Indeed, you must be hoping to return here next year. Côte d'Ivoire have started well in Group E of the African qualifiers with three wins from three games, but can things still go wrong?
We're on the right track, but everything can change very quickly and there's nothing stopping us from ending up with a completely different set of results in the second half of the campaign. However, we now have enough experience to manage this situation and get the one or two victories which would open the doors to the 2010 World Cup for us.

In Côte d'Ivoire's first FIFA World Cup finals in 2006, you were eliminated at the group stage after being drawn in a tough section with Argentina, the Netherlands, and Serbia and Montenegro. What has changed in the last three years and are you better equipped to reach the knockout phase?
Even though the draw was harsh, we still managed to take something positive out of it all. Firstly, we saw we were able to score against the big teams [Côte d'Ivoire lost 2-1 to both Argentina and the Netherlands] and secondly we picked up Ivorian football's very first World Cup win [3-2 against Serbia and Montenegro]. I hope that victory will lead to others because we'll be coming back here with lots more experience and a past in the competition. It'll be easier since we'll be less naïve and feel less like spectators. We spent a lot of time watching our opponents and that maybe cost us a place in the Round of 16.

As the successor to Henri Michel, Gerard Gili and Uli Stielike, what has Vahid Halilhodzic done for the team?

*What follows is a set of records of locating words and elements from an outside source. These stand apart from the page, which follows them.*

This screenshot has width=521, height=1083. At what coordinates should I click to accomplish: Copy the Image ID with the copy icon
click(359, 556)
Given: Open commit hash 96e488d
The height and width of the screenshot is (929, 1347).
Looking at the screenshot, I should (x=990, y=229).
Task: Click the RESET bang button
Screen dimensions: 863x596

His approach seemed incompatible at first and yet he now looks to have been the ideal appointment.
He's been able to adapt to the demands of African football, and Ivorian football in particular. He's moderated his approach and, above all, he's come across a group of players who are ready to listen and want to progress and succeed. Those two things together have produced the good results we're getting at the moment. My ambition is for myself and my colleagues to leave our mark on the history of Ivorian football. We've already played in a World Cup and that's a good thing. Since Germany, we've realised our weaknesses, but also what our strengths are. Now we want to appear in a second consecutive edition and, above all, do better than in 2006.

What does it mean to you and to the continent in general that the FIFA World Cup will be held in Africa for the first time?
It's a chance for the African continent to show another side of itself to the one people usually see, by which I mean war or poverty. It's a chance to prove that we're capable of bringing joy and happiness to the whole world. And, above all, that we're capable of organising an event as important as the World Cup, because the goal is that there'll be others to follow it.

Should you qualify, it could be your last FIFA World Cup as you will be 32 next summer. On the other hand, age seems to have no impact on your performances. You still look to be as clinical and motivated as ever.
Aside from the pleasure of representing my country, the one thing that carries me forward is the joy of playing. I wasn't lucky enough to start out at the highest level early on. Unlike most players, I didn't follow the classic route of going to an academy and I reached the top level late, at around 25 or 26. The only thing you tell yourself in that situation is that you're lucky to have made it at all and that you need to make the most of each match and every second spent on the pitch.